Я только час как покинула Софию. Мелькают 23 туннеля, потом Червен Бряг, потом Плевен, с крытым темным перроном, потом Русе, мост, и все. Я все дальше и дальше от дома.

Проходит год, два, три… Мне девятнадцать, двадцать, двадцать два… Все политические события того десятилетия после смерти Сталина, произведшие переворот в жизни страны, – мимо меня. Папа в этом возрасте чего только не видел, с чем только не сталкивался! И организация первого антифашистского восстания, и тюрьмы, и лишения, и главное – сознание, для чего и во имя чего живет. А на мне природа отдыхает. Я, как ни странно, потеряла интерес к происходящему в стране после прекращения дела врачей и их реабилитации.

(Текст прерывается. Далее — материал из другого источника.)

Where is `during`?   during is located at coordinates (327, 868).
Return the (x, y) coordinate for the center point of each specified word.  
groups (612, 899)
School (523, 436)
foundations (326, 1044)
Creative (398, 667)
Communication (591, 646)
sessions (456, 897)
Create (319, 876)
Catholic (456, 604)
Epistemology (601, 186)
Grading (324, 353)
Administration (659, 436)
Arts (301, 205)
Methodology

Ведь совсем недавно я была потрясена коварством тех, фамилии которых запомнились с детства и произносились папой с благоговением. После их реабилитации – перестала верить тому, что говорят по радио и пишут в газетах. Даже слухи, что «ленинградское дело» тоже было сфабриковано, оставили меня равнодушной. Я даже проглядела арест и расстрел Берии. Проглядела я и приход Хрущева.

Первое событие, заставившее меня очнуться и заинтересоваться не только родителями, университетом, Ленинградом, был XX съезд партии. «Это – как вторая революция по значению. Это вторая революция», – пишу я в Софию.

14 марта 1956 года на механико-математическом факультете ЛГУ, в самой большой аудитории, которая была забита до отказа студентами, один из членов парткома в течение четырех часов зачитывал доклад Хрущева на XX съезде. Я не помню большой радости – скорее, боль и растерянность. Признать, что на протяжении долгих лет страной руководил преступник, было мне не по плечу. Я просто постаралась не думать. Я испытывала и испытываю боль. Боль за страну, боль за погубленную идею. Боль – и еще стыд.